I copied the data over in the morning over breakfast as I always do, but saw that there were some problems still. When it started on M31 Andromeda Galaxy, it needed to go over from east of the meridian to west (the issue I was having with the mount "jumping" around before on the western half of the sky has been fixed -- it would appear that my cable bundle was potentially pulling on the dec cable a little bit on that side, causing it to slightly unseat. I adjusted the cable position, and when I remember, I'm going to tape down the dec cable). However, it was clear that it was hitting my self-imposed slew limit of 5 degrees, since every image was just a long star streak. I wondered if it wasn't actually flipping, but was trying to reach it from the east side? I don't have a way to tell. SGP doesn't store side-of-pier in the FITS header.

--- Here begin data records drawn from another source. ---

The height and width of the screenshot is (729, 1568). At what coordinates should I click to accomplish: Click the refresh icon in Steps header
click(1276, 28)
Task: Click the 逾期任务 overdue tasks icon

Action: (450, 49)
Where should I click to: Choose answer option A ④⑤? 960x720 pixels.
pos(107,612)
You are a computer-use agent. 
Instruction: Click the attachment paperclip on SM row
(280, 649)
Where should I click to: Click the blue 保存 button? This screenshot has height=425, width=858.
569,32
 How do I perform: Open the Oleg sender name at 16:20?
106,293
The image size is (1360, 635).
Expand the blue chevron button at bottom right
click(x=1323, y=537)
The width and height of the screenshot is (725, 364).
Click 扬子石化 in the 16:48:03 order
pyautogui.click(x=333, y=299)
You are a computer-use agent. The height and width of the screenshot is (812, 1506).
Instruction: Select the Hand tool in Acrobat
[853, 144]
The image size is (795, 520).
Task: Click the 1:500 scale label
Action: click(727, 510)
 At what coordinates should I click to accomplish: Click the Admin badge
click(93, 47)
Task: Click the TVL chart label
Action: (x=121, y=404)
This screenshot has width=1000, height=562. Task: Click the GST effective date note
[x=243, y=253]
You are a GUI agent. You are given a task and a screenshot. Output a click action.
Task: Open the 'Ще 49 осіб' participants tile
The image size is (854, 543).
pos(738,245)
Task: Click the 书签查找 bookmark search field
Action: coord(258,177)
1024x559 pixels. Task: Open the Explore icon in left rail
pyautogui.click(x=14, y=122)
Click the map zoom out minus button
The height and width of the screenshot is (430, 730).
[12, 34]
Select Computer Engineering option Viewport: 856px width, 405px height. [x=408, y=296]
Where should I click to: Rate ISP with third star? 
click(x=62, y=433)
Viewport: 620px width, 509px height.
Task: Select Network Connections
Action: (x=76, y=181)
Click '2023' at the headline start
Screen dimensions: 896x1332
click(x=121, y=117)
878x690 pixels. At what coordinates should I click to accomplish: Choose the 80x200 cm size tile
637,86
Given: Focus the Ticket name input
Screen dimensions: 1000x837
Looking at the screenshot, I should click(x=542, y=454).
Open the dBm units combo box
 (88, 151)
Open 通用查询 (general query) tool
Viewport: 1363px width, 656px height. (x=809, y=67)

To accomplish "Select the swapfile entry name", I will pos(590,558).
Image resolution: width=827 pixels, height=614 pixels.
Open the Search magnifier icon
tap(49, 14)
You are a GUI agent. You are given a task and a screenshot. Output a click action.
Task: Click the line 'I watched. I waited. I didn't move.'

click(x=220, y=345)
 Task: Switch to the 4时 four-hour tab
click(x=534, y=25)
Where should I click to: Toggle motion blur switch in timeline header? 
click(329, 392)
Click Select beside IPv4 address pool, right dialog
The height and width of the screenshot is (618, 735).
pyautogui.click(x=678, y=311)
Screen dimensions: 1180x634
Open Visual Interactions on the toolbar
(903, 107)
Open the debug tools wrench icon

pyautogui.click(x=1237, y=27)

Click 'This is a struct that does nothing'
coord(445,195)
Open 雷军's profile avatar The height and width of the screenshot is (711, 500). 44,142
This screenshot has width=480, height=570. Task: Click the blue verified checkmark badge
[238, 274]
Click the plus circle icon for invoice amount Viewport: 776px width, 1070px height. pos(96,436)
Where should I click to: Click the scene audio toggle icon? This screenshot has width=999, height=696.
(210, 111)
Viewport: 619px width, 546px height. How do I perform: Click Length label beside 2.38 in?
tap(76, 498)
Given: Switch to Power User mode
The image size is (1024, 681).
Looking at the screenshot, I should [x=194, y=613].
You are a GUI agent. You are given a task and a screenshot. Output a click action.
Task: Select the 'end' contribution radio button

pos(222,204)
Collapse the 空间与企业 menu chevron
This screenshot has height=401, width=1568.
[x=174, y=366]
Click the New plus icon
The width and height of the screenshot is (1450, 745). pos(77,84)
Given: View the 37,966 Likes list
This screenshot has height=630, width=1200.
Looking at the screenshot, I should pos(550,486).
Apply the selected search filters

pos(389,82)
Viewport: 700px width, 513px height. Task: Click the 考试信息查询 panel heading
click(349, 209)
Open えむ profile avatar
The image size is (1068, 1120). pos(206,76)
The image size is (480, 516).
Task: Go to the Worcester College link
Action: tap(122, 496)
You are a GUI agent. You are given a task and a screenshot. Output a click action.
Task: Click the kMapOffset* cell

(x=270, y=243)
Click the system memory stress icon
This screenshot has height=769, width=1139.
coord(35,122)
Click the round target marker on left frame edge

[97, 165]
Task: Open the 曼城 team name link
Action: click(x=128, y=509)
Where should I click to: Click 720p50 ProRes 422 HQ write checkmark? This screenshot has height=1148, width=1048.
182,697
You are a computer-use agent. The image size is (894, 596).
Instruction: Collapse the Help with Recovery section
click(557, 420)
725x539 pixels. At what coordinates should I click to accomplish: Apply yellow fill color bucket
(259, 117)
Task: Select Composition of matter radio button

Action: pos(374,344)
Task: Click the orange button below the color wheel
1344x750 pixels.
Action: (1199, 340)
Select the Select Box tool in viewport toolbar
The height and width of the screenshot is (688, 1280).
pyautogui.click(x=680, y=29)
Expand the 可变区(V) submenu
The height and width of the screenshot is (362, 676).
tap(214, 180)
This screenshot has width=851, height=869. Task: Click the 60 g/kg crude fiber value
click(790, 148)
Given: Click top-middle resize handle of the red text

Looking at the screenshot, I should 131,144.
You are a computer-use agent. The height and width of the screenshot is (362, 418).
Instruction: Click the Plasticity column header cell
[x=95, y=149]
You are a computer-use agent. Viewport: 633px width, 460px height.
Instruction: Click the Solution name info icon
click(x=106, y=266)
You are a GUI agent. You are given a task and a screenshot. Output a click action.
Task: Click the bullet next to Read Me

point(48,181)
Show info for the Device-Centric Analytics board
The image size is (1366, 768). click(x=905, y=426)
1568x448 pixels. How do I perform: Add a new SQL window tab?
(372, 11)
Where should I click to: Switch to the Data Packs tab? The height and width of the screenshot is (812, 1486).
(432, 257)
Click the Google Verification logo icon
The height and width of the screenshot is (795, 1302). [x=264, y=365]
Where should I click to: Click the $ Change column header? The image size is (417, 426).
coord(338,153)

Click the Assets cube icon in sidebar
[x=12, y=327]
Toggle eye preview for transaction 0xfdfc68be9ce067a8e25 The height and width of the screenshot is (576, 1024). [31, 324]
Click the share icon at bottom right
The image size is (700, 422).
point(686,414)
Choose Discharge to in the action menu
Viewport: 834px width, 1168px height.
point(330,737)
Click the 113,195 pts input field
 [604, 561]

In addition, Takahashi refractors, for all of their glory and image perfection, are pretty unstable in holding focus with temperature changes, so I hear. Well now I know -- my focus is always slightly out by the morning (and back to perfection the following evening). Sometimes it doesn't go out too much, and sometimes it is too out-of-focus for me to keep the images. Thus was the case for the Rosette Nebula images in the morning. Oh well. I also had some thin clouds roll through -- it's easy to tell using PixInsight's Blink process, since the images will appear a lot brighter than the rest (it sets the stretch settings based on the first image).
Keep on keepin' on!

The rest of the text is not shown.